- _PROBLEM REQUIREMENTS_: Set down, please, without alteration, the lines of the entries below from the first through the one containing "Windows11アップデート (23, 190)".

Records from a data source

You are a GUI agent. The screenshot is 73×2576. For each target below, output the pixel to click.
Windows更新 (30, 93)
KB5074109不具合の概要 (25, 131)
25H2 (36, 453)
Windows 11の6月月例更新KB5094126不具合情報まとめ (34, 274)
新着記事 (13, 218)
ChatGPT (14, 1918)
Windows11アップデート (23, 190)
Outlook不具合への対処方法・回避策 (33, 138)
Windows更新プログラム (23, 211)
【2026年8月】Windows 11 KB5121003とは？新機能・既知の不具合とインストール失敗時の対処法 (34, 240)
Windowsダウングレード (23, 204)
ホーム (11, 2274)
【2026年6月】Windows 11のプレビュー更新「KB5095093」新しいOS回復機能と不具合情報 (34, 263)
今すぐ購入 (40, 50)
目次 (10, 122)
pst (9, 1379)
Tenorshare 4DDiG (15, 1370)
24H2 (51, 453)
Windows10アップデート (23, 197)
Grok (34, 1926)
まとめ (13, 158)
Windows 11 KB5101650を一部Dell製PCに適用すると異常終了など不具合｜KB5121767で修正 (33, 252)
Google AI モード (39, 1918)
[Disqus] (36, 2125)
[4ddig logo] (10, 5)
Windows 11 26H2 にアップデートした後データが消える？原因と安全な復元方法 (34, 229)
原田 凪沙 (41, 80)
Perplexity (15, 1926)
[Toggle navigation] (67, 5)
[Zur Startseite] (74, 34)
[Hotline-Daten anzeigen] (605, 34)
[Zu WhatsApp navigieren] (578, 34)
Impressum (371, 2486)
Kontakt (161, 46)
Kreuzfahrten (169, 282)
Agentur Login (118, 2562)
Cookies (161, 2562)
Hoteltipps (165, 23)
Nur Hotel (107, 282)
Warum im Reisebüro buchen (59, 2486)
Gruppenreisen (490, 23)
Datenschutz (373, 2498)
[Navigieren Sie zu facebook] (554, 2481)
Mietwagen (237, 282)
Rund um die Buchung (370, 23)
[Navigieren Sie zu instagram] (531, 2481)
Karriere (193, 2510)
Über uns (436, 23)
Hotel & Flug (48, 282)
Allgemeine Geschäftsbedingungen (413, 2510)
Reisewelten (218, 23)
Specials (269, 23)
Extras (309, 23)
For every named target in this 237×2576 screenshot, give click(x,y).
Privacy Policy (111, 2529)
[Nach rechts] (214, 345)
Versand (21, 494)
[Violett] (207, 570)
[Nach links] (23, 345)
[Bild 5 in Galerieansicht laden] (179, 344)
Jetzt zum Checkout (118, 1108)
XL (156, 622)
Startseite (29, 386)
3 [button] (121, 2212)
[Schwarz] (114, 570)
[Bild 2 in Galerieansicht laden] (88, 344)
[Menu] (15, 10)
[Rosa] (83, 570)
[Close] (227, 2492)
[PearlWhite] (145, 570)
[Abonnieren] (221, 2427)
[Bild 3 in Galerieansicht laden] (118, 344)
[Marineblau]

- _RESULT BELOW_:
You are a GUI agent. The screenshot is 73×2576. For each target below, output the pixel to click.
Windows更新 (30, 93)
KB5074109不具合の概要 (25, 131)
25H2 (36, 453)
Windows 11の6月月例更新KB5094126不具合情報まとめ (34, 274)
新着記事 (13, 218)
ChatGPT (14, 1918)
Windows11アップデート (23, 190)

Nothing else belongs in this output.